İngiliz yazar Petronella Wyatt, yıllarca feminist hareketin savunuculuğunu yaparak hayatını adadı. Ancak, şu anda 50'li yaşlarının ortalarına gelmiş ve hala bekar olan Wyatt, feminist ideolojilerin ve vaatlerin kendi neslini nasıl hayal kırıklığına uğrattığını yazdığı bir makalede dile getirdi. Wyatt, "Feminist hareket beni hayal kırıklığına uğrattı, benimle birlikte bütün bir nesli de," diyerek duygularını paylaştı.

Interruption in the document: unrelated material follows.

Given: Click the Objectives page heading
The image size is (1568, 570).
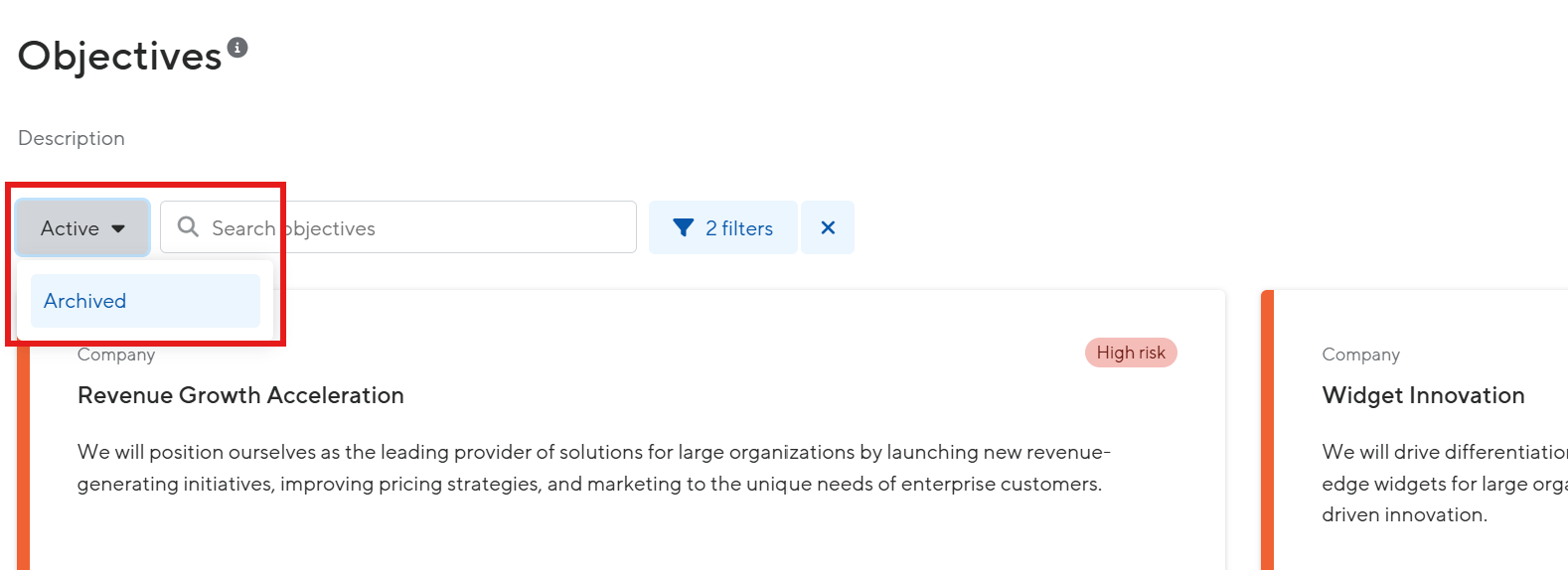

Wyatt, Londra'da bir grup arkadaşıyla her hafta buluşarak hayatlarını tartıştıklarını söylüyor. Ortak özellikleri, iyi eğitimli, çalışan ve 50'li yaşlarında bekar kadınlar olmaları. Ancak, tüm bu ortak noktalarına rağmen, hayatlarında bir boşluk hissettiklerini ve hala çocuk sahibi olmadıklarını belirtiyorlar. Wyatt, feminist hareketin kadınları yalnızlığa ittiğini, toplumsal eşitlik taleplerinin, kadınları duygusal ve toplumsal anlamda tatminsiz bırakabileceğini düşünüyor.

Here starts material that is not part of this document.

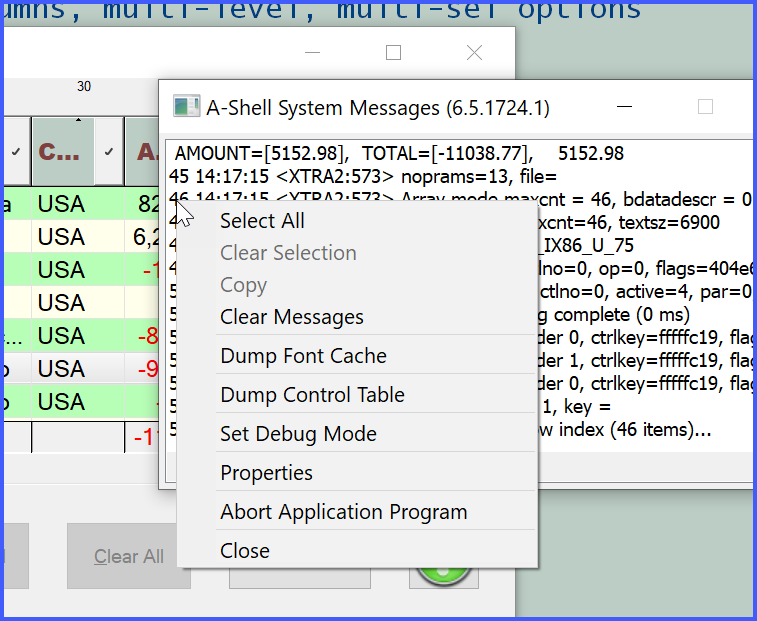Close the background grid window
Image resolution: width=757 pixels, height=621 pixels.
click(474, 53)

Wyatt'ın yakın arkadaşı Sally de benzer duygular içinde. Feminist hareketin geleneksel kadınlık anlayışına karşı duyduğu tepkinin, kadınları erkeklere karşı düşmanlaştırarak onları yalnızlığa sürüklediğini ifade ediyor. Sally, feminist ideolojilerin bir süre sonra kadınları toplumdan ve erkeklerden uzaklaştırdığını ve buna bağlı olarak yalnızlık duygusunun derinleştiğini savunuyor. Sally, artık geleneksel değerlerin ve kadın-erkek ilişkilerinin yeniden gözden geçirilmesi gerektiğini düşünüyor.
Her iki yazar da, feminist hareketin gelecek nesillerin hayatını mahvetmesine izin verilmemesi gerektiğine dikkat çekiyor. Wyatt, feminist hareketin vaatlerinin kadınların hayatında istediği değişimi yaratmadığını ve daha sağlıklı toplumsal normlara dönülmesi gerektiğini savunuyor.